Grèce et après?
Nous vivons des heures graves. Sans doute cruciales. Pendant que la Chine célèbre sa magnificence et exhibe sa force à Shangaï, la vieille Europe peine à enrayer une nouvelle crise financière. Les grecs sont aujourd’hui dans la tourmente. Athènes a des allures de « ville ouverte », ville vaincue, exhangue implorant qu’on lui évite la ruine… La rumeur renvoie les « pigs » (Portugal, Irlande, grèce, Espagne) à leur mauvaise réputation. Les commentaires n’épargnent plus tout à fait notre pays dont la Cour des comptes a pronostiqué que sa dette voisinerait avec les 100% du PIB en 2012, de quoi alimenter toutes les spéculations…
Fait rare, les socialistes et les Verts ont joint leurs voix à l’Assemblée pour adopter la participation française au plan d’aide qu’apporte la zone euro à la Grèce. Cette quasi unanimité n’abolit pas les clivages, mais face à une situation dramatique, il était urgent de marquer cette unité des européens qui a tant manqué jusqu’ici.

━━━━━━━━━━

**Consigne**
Recopiez intégralement le texte ci-dessus sur la crise grecque, sans rien y changer.

━━━━━━━━━━

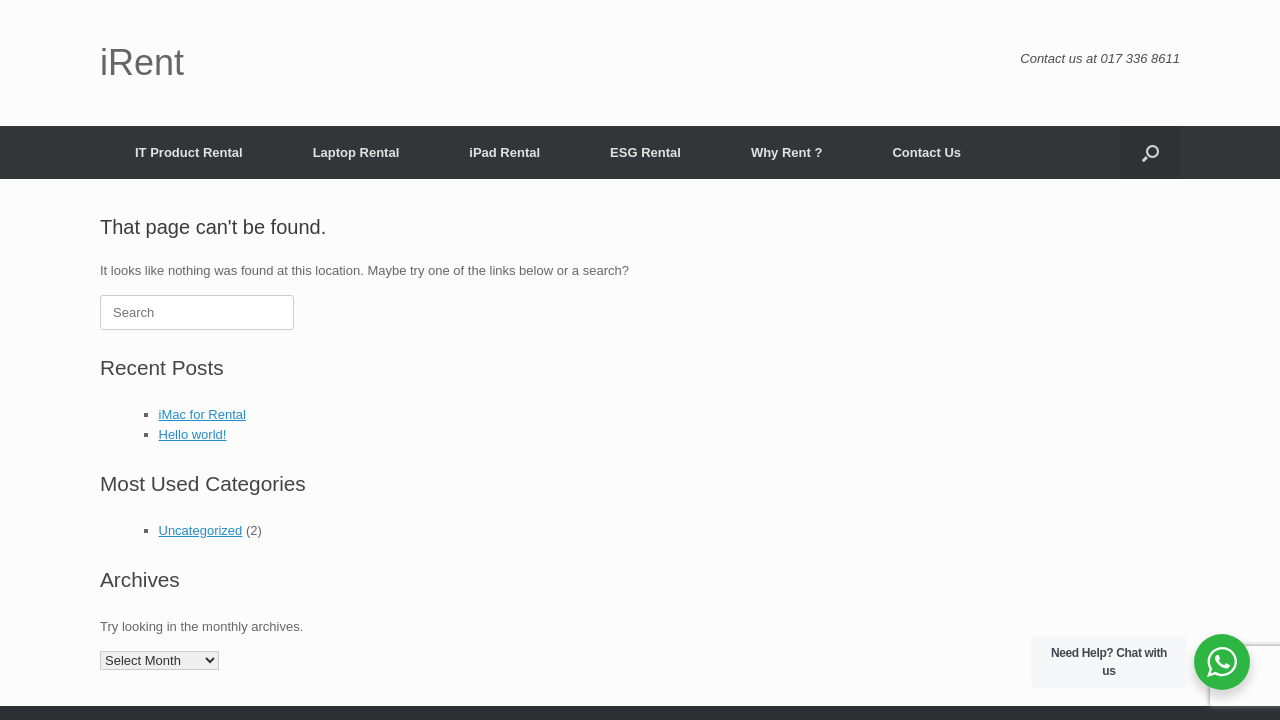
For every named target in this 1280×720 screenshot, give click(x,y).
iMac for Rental (202, 414)
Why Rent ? (787, 152)
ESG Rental (645, 152)
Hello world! (193, 434)
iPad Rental (504, 152)
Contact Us (926, 152)
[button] (1150, 152)
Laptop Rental (356, 152)
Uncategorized (201, 530)
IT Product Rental (189, 152)
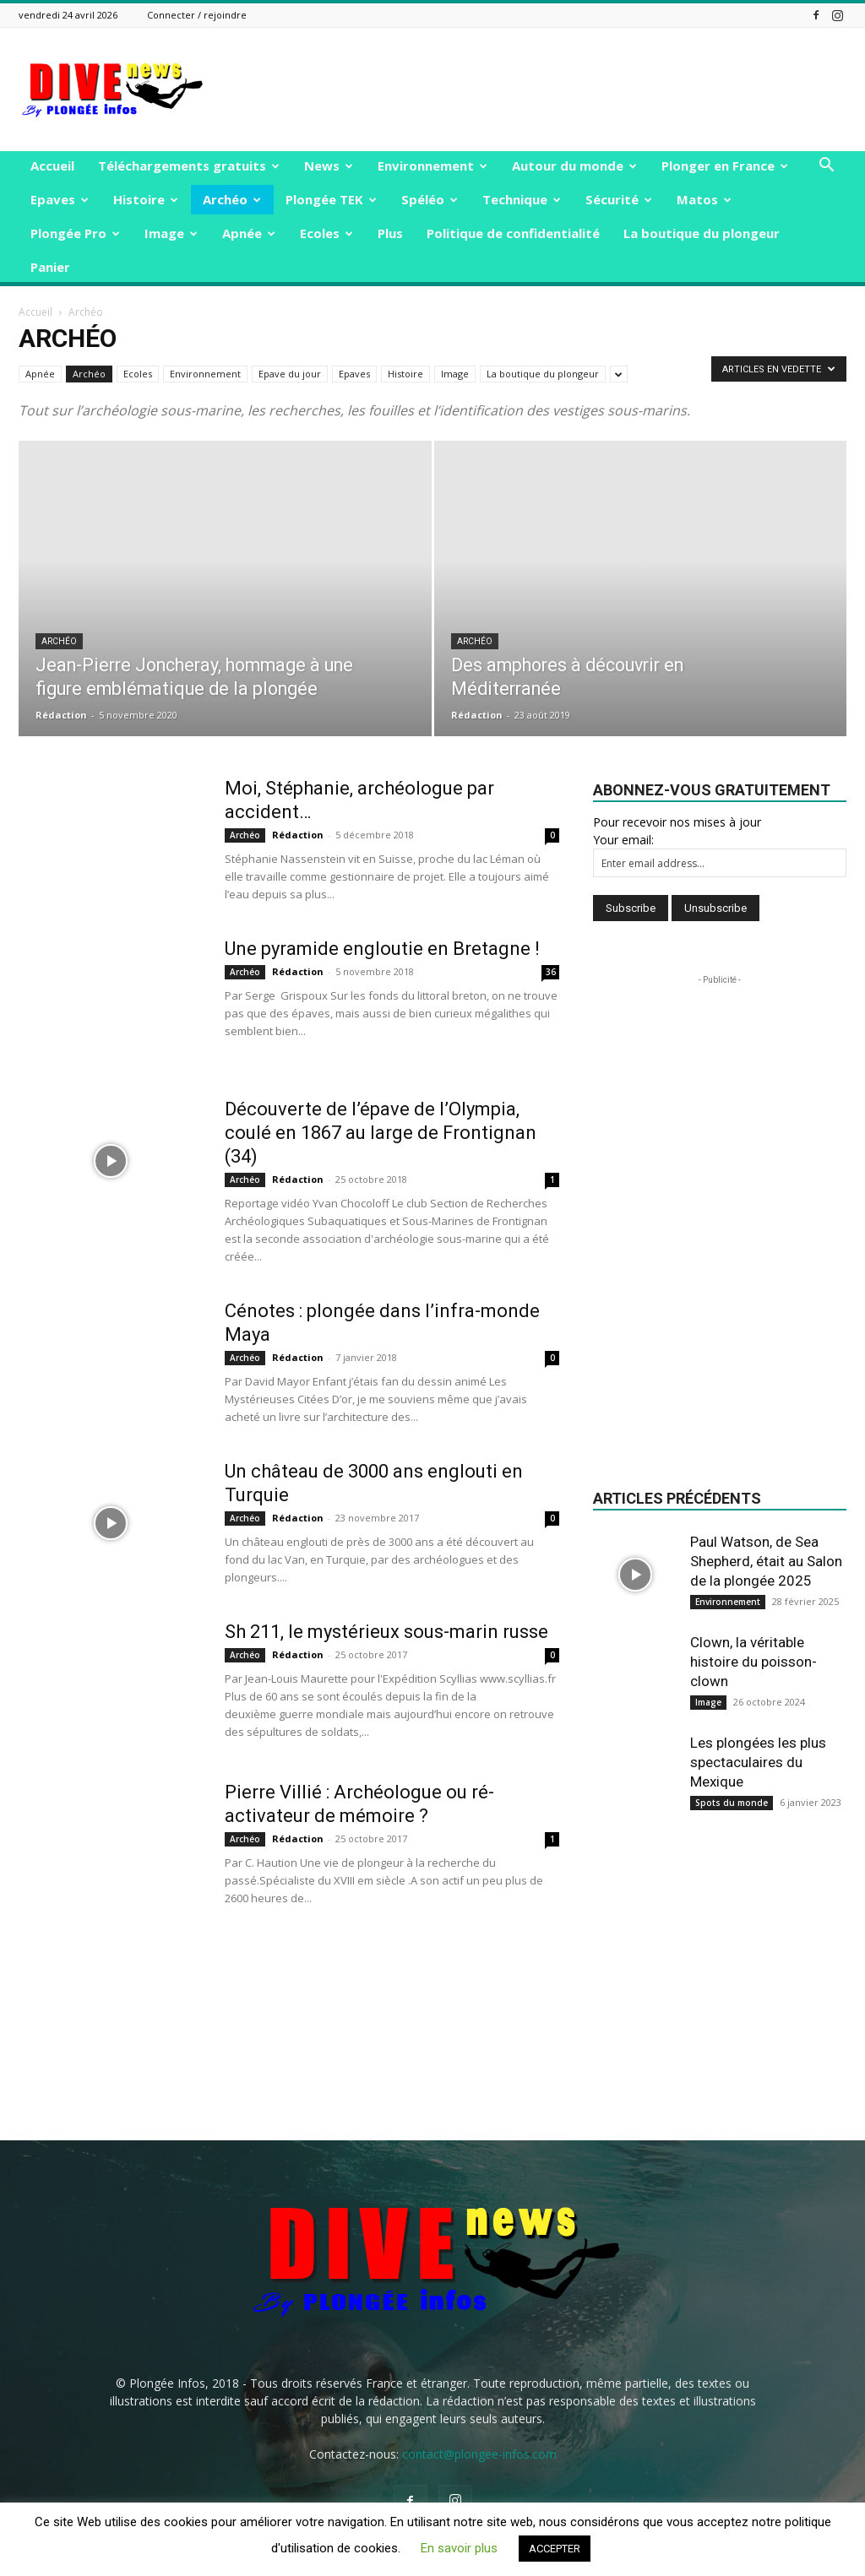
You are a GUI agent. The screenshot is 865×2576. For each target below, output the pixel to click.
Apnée (248, 233)
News (328, 165)
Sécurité (618, 199)
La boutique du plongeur (701, 233)
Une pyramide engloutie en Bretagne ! (382, 948)
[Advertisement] (539, 89)
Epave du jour (289, 373)
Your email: (623, 840)
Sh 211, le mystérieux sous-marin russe (386, 1631)
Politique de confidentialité (513, 233)
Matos (704, 199)
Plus (390, 233)
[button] (826, 167)
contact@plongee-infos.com (479, 2454)
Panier (50, 266)
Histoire (145, 199)
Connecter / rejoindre (197, 14)
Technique (521, 199)
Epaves (59, 199)
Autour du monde (574, 165)
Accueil (52, 165)
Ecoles (326, 233)
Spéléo (429, 199)
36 (551, 972)
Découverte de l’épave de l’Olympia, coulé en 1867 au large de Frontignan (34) (380, 1132)
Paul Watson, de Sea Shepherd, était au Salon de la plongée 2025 (766, 1561)
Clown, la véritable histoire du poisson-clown (753, 1661)
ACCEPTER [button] (554, 2548)
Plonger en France (724, 165)
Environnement (432, 165)
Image (171, 233)
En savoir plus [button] (459, 2548)
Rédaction (61, 714)
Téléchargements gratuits (189, 165)
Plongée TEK (331, 199)
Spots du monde (731, 1803)
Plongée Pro (75, 233)
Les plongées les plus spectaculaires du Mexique (758, 1762)
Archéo (232, 199)
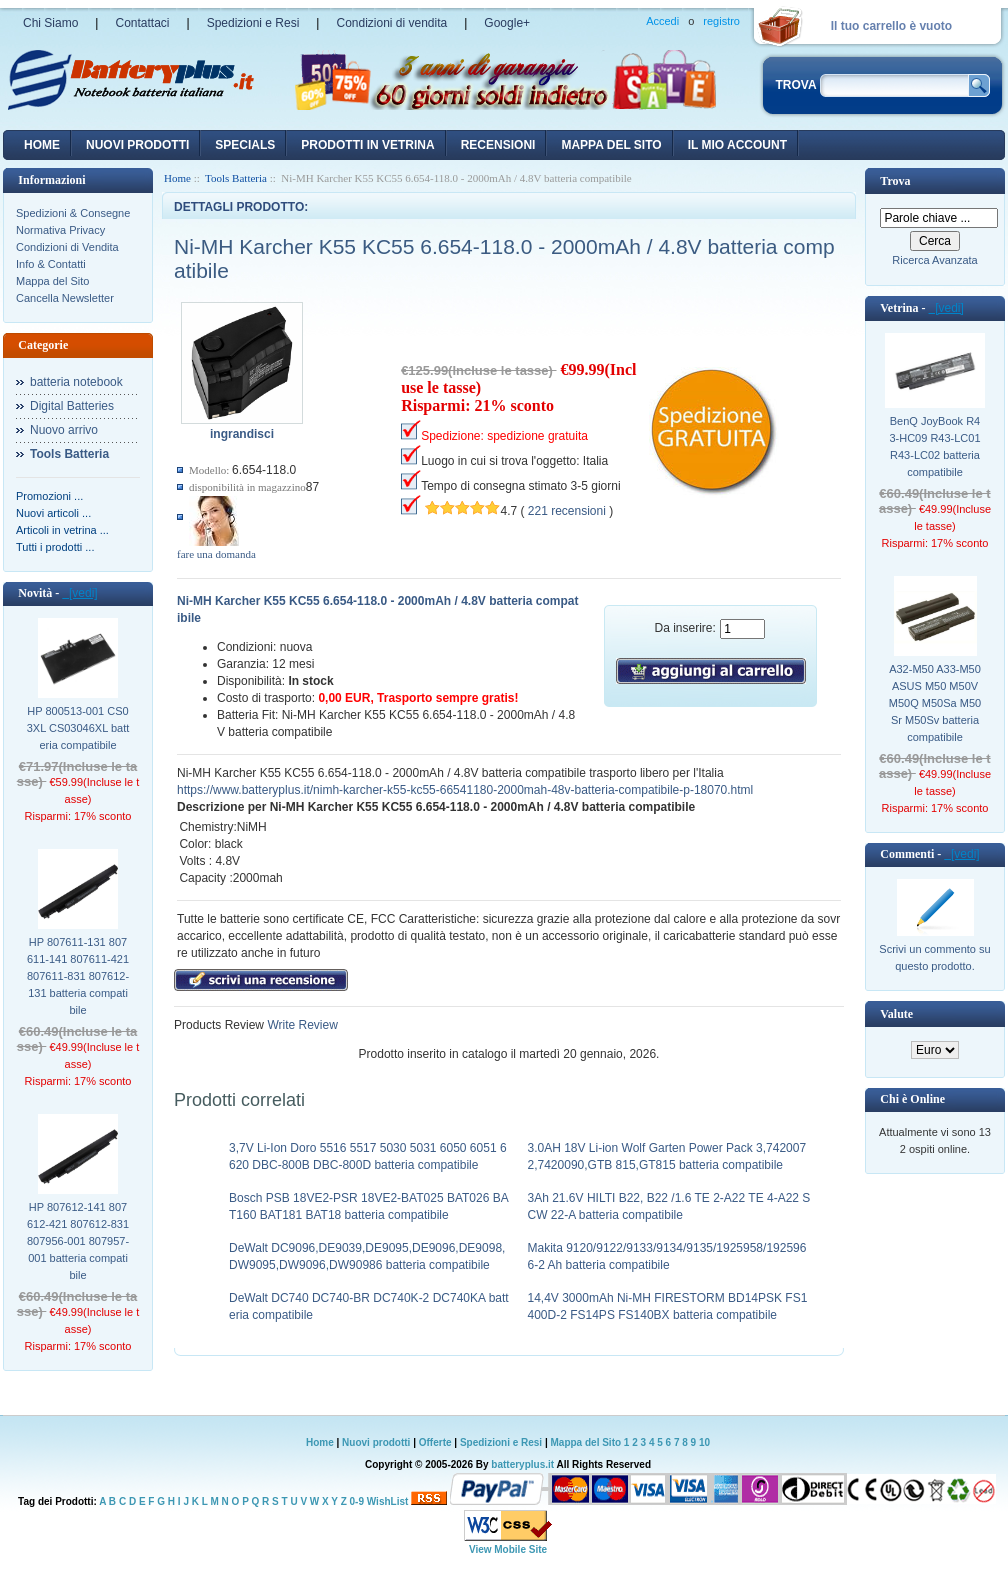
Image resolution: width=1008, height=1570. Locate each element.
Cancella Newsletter (65, 298)
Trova (895, 181)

━━━━━━━━━━

**Résultat**
Grèce et après?
Nous vivons des heures graves. Sans doute cruciales. Pendant que la Chine célèbre sa magnificence et exhibe sa force à Shangaï, la vieille Europe peine à enrayer une nouvelle crise financière. Les grecs sont aujourd’hui dans la tourmente. Athènes a des allures de « ville ouverte », ville vaincue, exhangue implorant qu’on lui évite la ruine… La rumeur renvoie les « pigs » (Portugal, Irlande, grèce, Espagne) à leur mauvaise réputation. Les commentaires n’épargnent plus tout à fait notre pays dont la Cour des comptes a pronostiqué que sa dette voisinerait avec les 100% du PIB en 2012, de quoi alimenter toutes les spéculations…
Fait rare, les socialistes et les Verts ont joint leurs voix à l’Assemblée pour adopter la participation française au plan d’aide qu’apporte la zone euro à la Grèce. Cette quasi unanimité n’abolit pas les clivages, mais face à une situation dramatique, il était urgent de marquer cette unité des européens qui a tant manqué jusqu’ici.